The reason I ask is because I have been having driveability problems with the maf placed before the blower.

My particular application is a 95 Maxima with a Stillen supercharger kit, which normally has the maf after the blower. The A32 maf is capable of handling boost pressure, I think some of the turbo guys have run as much as 18 psi with no problems. I recently went to a smaller pulley that is giving me about 11 psi, and as part of the upgrade I sent my ecu to JWT to have it programmed for Z32 injectors (370 cc/min) and a Z32 maf. JWT told me not to have the maf after the blower, so I put it about a foot upstream from the blower inlet.
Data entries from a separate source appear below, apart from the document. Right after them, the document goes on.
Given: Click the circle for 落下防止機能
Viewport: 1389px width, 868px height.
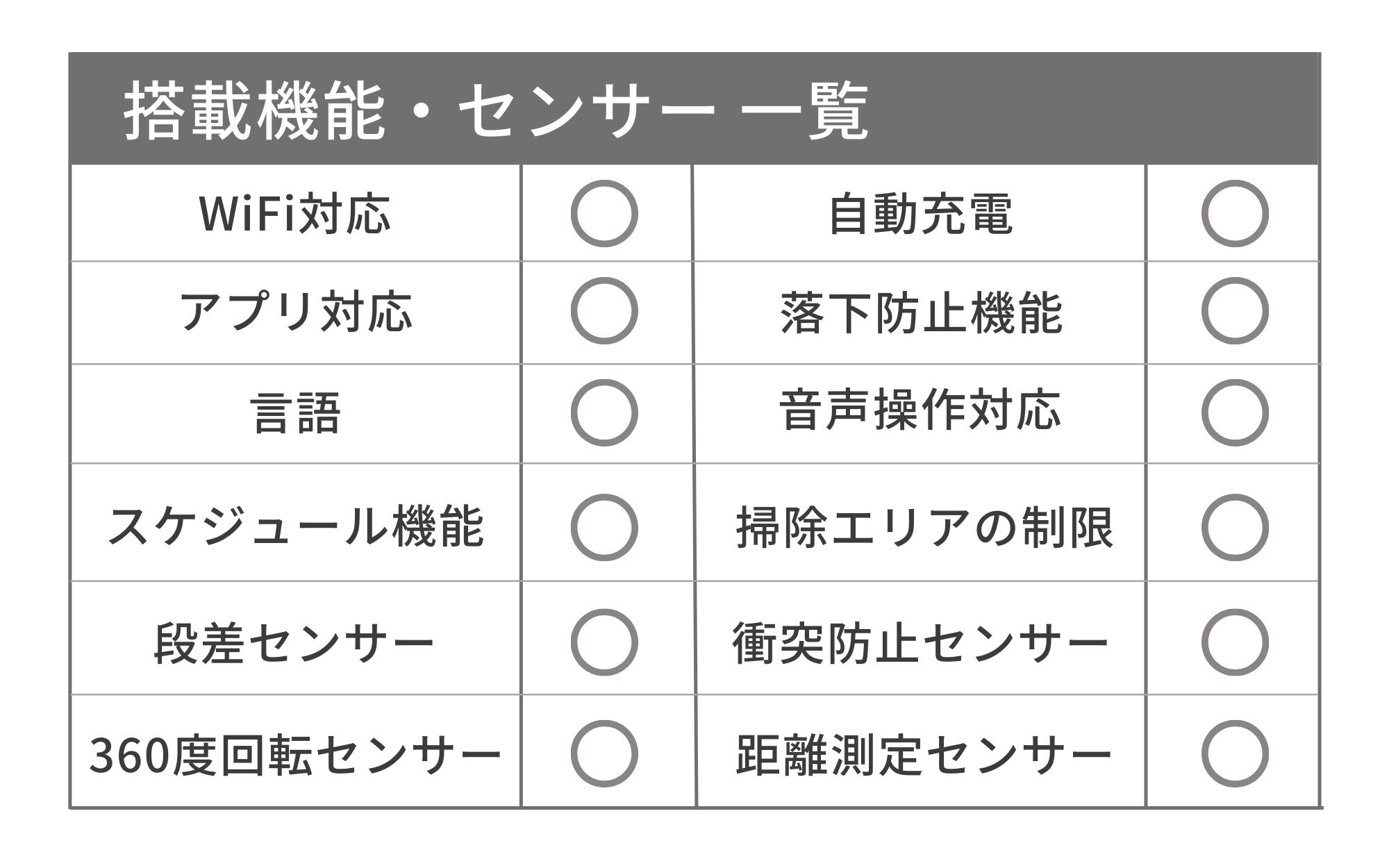Looking at the screenshot, I should point(1235,311).
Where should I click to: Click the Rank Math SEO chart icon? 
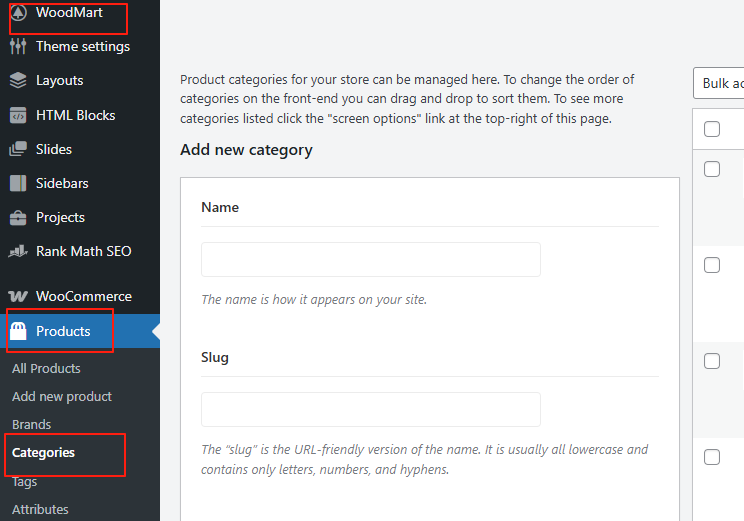coord(18,251)
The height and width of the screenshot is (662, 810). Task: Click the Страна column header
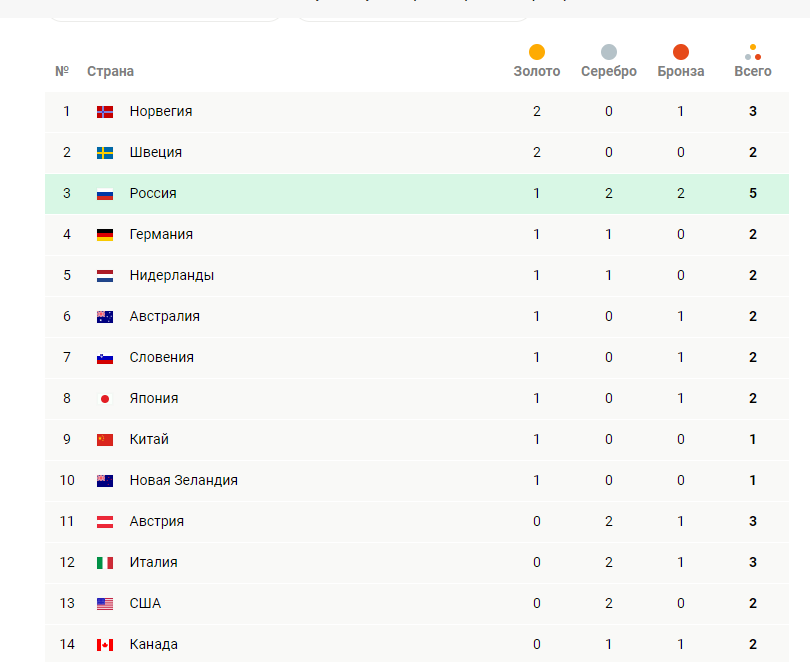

I also ran a recirculation hose from the bov to the pipe between the maf and blower.

This situation works well as long as I'm at more than half throttle, but at very light throttle positions (such as when cruising) the engine is very erratic feeling. It is very sensitive to throttle position right at tip in.

I think this is because I get sufficient backflow from the blower and/or recirc hose to cause it to run rich when backing off the throttle, then when I give it a little gas it bogs for a second. It is very annoying. I think the problem is more severe with the supercharger (compared to a turbo) since it pumps a substantial amount of air even at low engine load, being rpm dependent and not exhaust gas velocity dependent. 

Putting the maf back to the original position between the blower and the throttle eliminated all the problems, but I'm wondering how long the maf will last.


----------



## 180SX-X (Sep 21, 2003)

try recurculating b4 the MAF, this might solve it...or not sine u say ur running rich...


----------



## Stephen Max (Aug 18, 2003)

180SX-X said:


> try recurculating b4 the MAF, this might solve it...or not sine u say ur running rich...


That would be equivalent to discharging to atmosphere. I tried that and it works as long as I tighten the bov fully so that it does not release air at idle. But I still get backflow from the blower when shifting or letting off the throttle, and the maf is metering the backflow, causing the engine to run momentarily rich. I looked at my plugs the other day and they were completely covered with soot. So I've gone back to having the maf on the pressurized side. We'll see how long it lasts.


----------



## Crazy-Mart (Jul 14, 2002)

i run a maf after my turbo on my E15t ... using the original TBI i had to do this ... i think that as long as the temperature of the air is cool enough it should last very long ... and air temperature probe should be moved to... at least to get the correct correction factor for the ECU calculation .... as the wire calculate air flow with the temperature change (resistor type) as much more air cools the wire (maf)... air temp is very important to get the Ecu to know exactly the right correction factor ... so move it with the maf...

my 2 cents


----------



## Stephen Max (Aug 18, 2003)

Crazy-Mart said:


> ... and air temperature probe should be moved to... at least to get the correct correction factor for the ECU calculation .... as the wire calculate air flow with the temperature change (resistor type) as much more air cools the wire (maf)... air temp is very important to get the Ecu to know exactly the right correction factor ... so move it with the maf...
> 
> my 2 cents


Do you know if the JWT programmed ecu uses intake air temp sensor information?


----------



## morepower2 (Apr 19, 2002)

180SX-X said:


> try recurculating b4 the MAF, this might solve it...or not sine u say ur running rich...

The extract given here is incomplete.